## TEXT BLOCK
- Born: Brenton Greene Wallace June 28, 1891 Philadelphia, Pennsylvania, US
- Died: June 3, 1968 (aged 76) Bryn Mawr, Pennsylvania
- Buried: Valley Forge Memorial Gardens
- Allegiance: United States of America
- Branch: United States Army Pennsylvania Army National Guard
- Service years: 1917–1919, 1941–1945
- Rank: Brigadier general
- Commands: 166th Field Artillery
- Wars: World War I World War II
- Awards: Legion of Merit Croix de Guerre Order of the British Empire
- Education: University of Pennsylvania
- Spouse: Dorothy Harriet Wallower ​ ​(m. 1920⁠–⁠1968)​

= Brenton Wallace =

American architect and army general

Brenton Greene Wallace (Note: Some references give his middle name as George) (June 28, 1891 – June 3, 1968) was an American architect and army veteran.

## JOBS
[A] Rewrite the passage of the Brenton Wallace profile that begins at the words "American architect and army general" and ends after "and army veteran.", replacing "architect" with "engineer".
[B] State whether the Brenton Wallace profile supports each of the following statements, and quote the words that decide each case: (i) Wallace fought in World War II; (ii) Wallace was buried in Philadelphia; (iii) Wallace commanded the 166th Field Artillery.
The records that come after this point are drawn from a separate source.

## DATASET EXTRACT

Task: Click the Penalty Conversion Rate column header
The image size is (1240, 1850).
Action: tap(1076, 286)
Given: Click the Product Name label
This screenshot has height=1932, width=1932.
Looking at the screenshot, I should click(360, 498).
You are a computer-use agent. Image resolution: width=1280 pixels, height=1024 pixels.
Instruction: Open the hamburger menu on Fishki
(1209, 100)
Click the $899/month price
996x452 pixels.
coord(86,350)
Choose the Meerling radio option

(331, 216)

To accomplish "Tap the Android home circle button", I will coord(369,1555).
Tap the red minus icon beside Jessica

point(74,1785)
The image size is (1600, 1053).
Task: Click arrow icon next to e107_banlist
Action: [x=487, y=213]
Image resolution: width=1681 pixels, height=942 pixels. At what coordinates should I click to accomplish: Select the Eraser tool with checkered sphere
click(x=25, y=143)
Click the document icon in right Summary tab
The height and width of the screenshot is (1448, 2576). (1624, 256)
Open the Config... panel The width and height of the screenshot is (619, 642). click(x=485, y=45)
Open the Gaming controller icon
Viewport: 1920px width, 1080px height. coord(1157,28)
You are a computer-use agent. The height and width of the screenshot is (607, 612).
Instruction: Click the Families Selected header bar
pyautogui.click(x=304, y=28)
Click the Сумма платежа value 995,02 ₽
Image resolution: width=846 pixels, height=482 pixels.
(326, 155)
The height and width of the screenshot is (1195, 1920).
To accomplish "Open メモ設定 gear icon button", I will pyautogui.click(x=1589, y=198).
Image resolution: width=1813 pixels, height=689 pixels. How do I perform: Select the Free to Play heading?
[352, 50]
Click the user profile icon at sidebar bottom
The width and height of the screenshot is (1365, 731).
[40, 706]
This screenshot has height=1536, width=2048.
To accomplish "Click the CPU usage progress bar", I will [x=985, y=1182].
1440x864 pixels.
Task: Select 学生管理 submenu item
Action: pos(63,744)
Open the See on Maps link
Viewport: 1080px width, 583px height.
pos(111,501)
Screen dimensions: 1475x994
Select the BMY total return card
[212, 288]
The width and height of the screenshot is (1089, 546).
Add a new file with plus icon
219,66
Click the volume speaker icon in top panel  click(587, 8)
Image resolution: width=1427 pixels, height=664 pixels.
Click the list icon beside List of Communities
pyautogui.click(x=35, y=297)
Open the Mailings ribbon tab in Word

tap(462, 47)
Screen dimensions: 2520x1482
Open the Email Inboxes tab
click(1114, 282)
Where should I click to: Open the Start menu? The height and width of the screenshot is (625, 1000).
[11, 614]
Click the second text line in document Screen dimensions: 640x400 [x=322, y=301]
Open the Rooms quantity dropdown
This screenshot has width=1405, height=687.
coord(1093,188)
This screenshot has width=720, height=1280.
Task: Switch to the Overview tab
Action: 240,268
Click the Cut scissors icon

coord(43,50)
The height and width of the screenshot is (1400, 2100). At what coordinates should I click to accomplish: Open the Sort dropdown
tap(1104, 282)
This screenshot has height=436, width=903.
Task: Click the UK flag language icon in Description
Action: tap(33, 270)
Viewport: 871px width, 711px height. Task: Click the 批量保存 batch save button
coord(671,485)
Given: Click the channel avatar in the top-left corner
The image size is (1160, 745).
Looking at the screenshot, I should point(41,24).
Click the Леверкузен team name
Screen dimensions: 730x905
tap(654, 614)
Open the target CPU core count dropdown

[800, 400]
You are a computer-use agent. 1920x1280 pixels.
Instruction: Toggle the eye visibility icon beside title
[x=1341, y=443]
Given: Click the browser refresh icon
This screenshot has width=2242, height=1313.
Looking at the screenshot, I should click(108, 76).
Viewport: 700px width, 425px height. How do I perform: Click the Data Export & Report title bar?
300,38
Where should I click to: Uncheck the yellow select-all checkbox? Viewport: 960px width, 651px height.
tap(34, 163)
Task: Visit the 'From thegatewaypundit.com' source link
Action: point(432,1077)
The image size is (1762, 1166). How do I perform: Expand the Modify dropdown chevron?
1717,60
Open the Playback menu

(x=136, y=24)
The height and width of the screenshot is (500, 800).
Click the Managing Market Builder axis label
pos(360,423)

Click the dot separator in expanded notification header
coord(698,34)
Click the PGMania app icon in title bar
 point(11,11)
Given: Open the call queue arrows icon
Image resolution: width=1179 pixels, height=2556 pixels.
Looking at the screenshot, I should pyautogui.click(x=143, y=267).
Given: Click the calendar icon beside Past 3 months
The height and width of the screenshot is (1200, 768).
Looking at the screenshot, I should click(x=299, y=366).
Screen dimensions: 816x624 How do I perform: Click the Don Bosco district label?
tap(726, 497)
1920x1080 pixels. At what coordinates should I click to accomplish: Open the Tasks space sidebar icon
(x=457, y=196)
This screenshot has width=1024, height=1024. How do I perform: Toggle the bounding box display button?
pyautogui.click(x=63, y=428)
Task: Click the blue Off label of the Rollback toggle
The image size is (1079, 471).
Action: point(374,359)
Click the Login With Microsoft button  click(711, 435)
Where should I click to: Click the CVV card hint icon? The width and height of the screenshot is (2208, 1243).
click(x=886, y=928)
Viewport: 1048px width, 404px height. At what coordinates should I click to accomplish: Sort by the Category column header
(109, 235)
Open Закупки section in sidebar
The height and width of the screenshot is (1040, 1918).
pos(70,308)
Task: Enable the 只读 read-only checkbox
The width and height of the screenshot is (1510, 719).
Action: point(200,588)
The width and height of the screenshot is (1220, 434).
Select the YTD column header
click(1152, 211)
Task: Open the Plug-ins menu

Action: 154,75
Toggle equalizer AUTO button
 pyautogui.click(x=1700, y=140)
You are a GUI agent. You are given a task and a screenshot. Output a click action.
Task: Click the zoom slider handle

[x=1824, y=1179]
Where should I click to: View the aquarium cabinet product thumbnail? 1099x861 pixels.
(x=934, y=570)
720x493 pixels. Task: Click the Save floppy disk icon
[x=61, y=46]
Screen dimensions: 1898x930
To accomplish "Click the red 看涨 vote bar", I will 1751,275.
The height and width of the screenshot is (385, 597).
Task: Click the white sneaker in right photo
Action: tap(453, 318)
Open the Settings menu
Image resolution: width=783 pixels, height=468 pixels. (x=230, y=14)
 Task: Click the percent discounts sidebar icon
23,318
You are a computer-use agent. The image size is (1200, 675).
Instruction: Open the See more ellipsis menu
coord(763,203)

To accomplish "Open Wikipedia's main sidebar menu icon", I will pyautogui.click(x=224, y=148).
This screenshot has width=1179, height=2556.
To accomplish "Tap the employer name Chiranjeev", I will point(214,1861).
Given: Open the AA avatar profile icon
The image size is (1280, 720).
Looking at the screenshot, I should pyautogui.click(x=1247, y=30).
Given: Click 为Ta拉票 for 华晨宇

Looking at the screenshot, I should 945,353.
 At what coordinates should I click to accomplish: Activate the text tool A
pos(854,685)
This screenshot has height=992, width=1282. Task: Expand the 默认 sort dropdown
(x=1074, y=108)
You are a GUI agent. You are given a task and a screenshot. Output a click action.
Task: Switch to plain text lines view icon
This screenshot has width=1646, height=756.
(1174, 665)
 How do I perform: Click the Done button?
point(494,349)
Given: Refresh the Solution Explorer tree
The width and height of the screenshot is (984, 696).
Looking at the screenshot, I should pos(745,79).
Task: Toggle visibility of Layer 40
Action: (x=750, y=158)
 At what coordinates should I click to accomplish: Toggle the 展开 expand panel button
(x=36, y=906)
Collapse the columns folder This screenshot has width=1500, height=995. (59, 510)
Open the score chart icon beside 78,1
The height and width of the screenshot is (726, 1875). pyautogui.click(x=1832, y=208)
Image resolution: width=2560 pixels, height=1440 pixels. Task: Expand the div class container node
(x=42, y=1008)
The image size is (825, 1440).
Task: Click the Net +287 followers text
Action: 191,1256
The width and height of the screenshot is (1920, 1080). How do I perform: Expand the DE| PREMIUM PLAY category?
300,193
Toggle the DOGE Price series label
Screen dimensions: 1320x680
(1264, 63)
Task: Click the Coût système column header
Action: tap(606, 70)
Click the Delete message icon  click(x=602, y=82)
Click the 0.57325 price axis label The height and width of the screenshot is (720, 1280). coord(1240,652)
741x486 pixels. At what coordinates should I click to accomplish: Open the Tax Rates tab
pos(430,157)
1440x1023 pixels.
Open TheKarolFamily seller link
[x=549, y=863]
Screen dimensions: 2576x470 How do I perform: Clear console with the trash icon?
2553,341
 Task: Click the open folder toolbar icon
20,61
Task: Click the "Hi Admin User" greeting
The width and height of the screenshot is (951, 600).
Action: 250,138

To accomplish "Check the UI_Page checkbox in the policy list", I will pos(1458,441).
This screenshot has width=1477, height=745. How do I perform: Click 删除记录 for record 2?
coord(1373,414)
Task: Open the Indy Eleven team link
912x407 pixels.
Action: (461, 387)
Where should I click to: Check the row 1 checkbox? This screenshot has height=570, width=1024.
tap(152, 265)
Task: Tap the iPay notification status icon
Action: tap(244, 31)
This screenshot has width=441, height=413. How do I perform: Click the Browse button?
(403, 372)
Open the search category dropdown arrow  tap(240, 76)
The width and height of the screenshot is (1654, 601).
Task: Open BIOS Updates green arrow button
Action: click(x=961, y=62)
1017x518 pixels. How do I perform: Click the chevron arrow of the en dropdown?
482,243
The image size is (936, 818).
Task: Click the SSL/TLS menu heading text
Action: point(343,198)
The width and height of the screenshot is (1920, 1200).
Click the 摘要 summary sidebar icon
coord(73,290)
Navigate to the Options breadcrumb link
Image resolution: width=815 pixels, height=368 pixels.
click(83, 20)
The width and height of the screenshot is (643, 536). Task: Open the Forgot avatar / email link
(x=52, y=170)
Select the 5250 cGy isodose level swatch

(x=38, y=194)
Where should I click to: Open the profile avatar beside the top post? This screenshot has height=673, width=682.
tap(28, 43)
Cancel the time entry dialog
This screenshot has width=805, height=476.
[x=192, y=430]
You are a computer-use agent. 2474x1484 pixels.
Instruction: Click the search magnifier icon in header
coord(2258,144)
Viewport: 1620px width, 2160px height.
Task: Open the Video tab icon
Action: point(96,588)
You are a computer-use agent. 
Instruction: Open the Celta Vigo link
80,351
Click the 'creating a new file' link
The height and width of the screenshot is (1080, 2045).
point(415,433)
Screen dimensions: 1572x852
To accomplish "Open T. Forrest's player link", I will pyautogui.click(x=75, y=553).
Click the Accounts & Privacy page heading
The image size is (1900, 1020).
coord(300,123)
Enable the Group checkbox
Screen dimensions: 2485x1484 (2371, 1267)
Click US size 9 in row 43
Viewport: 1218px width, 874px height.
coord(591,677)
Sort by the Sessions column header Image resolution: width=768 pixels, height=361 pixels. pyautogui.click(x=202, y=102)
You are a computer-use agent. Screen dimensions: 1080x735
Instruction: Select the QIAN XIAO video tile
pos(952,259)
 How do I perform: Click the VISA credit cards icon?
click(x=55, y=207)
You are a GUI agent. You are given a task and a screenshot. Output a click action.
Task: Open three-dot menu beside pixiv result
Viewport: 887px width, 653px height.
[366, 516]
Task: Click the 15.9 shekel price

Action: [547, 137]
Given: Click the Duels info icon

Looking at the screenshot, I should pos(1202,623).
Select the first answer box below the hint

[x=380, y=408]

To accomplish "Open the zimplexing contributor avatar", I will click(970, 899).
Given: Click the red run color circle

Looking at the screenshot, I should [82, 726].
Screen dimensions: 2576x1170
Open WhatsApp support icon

## ANSWERS TO THE PROBLEMS
[A]
American engineer and army general

Brenton Greene Wallace (Note: Some references give his middle name as George) (June 28, 1891 – June 3, 1968) was an American engineer and army veteran.

[B]
(i) Yes: "Wars: World War I World War II"
(ii) No: "Buried: Valley Forge Memorial Gardens"
(iii) Yes: "Commands: 166th Field Artillery"